● INFORMATION GIVEN
= Beginning of Section =
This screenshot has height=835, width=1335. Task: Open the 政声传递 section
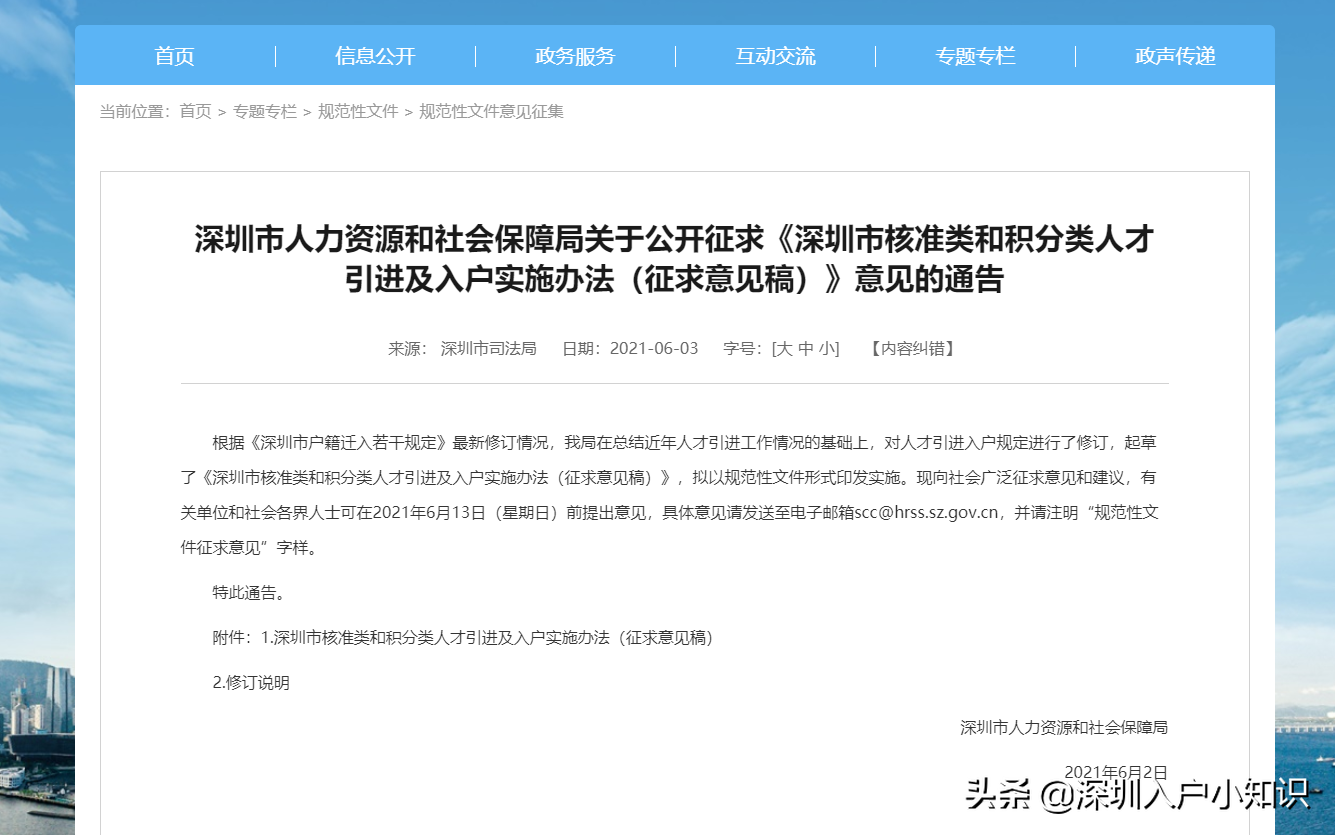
= End of Section =
= Beginning of Section =
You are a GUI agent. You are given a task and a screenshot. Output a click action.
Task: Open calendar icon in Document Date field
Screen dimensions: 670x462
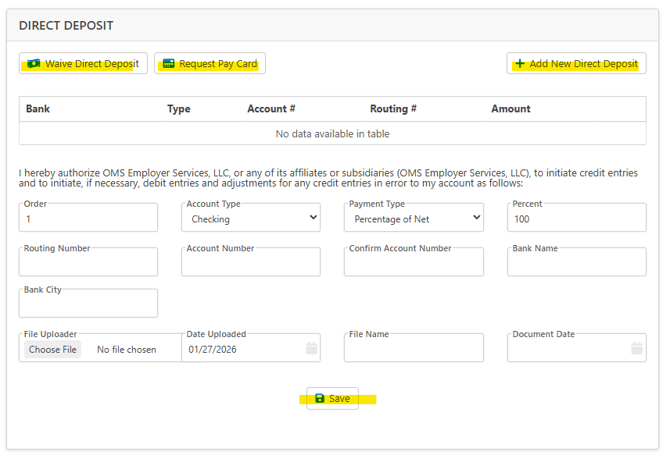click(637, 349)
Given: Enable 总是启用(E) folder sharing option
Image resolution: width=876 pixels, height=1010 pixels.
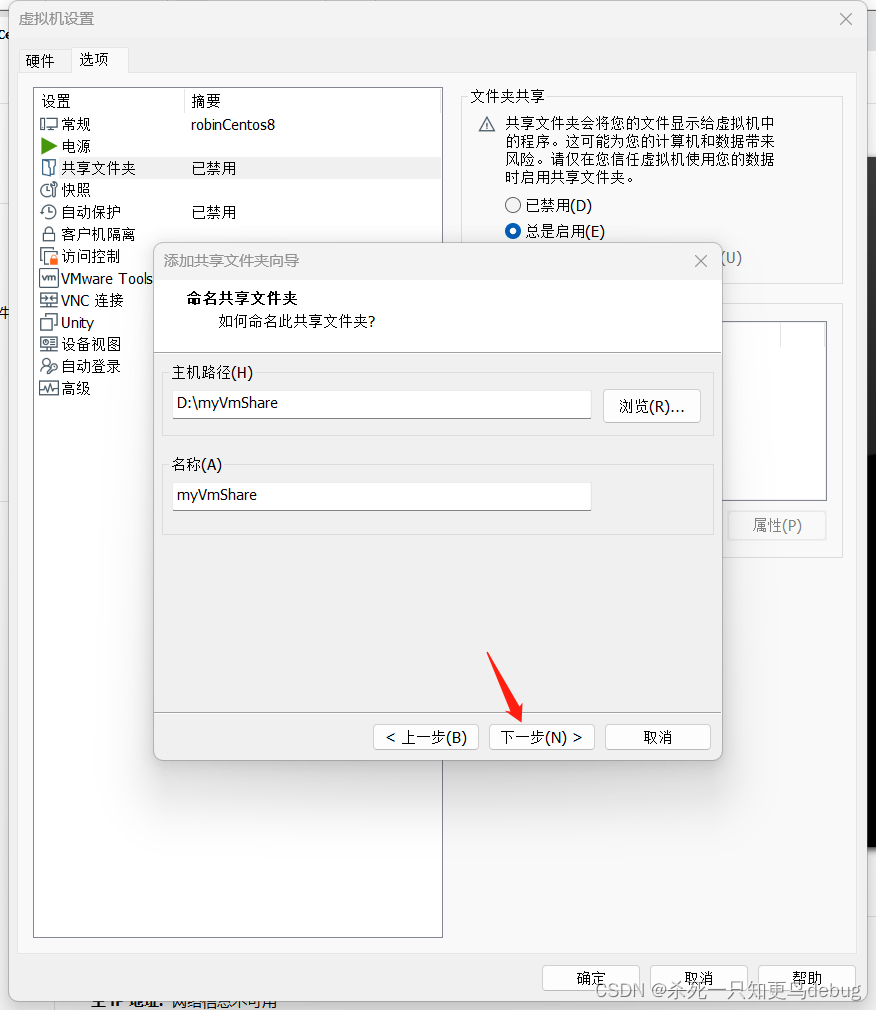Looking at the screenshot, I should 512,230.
= End of Section =
● AIM OF THE EXERCISE
Take every line from the data above that holds "Open" and copy it out.

● RESULT OF THE EXERCISE
This screenshot has height=835, width=1335. Task: Open the 政声传递 section
Task: Open calendar icon in Document Date field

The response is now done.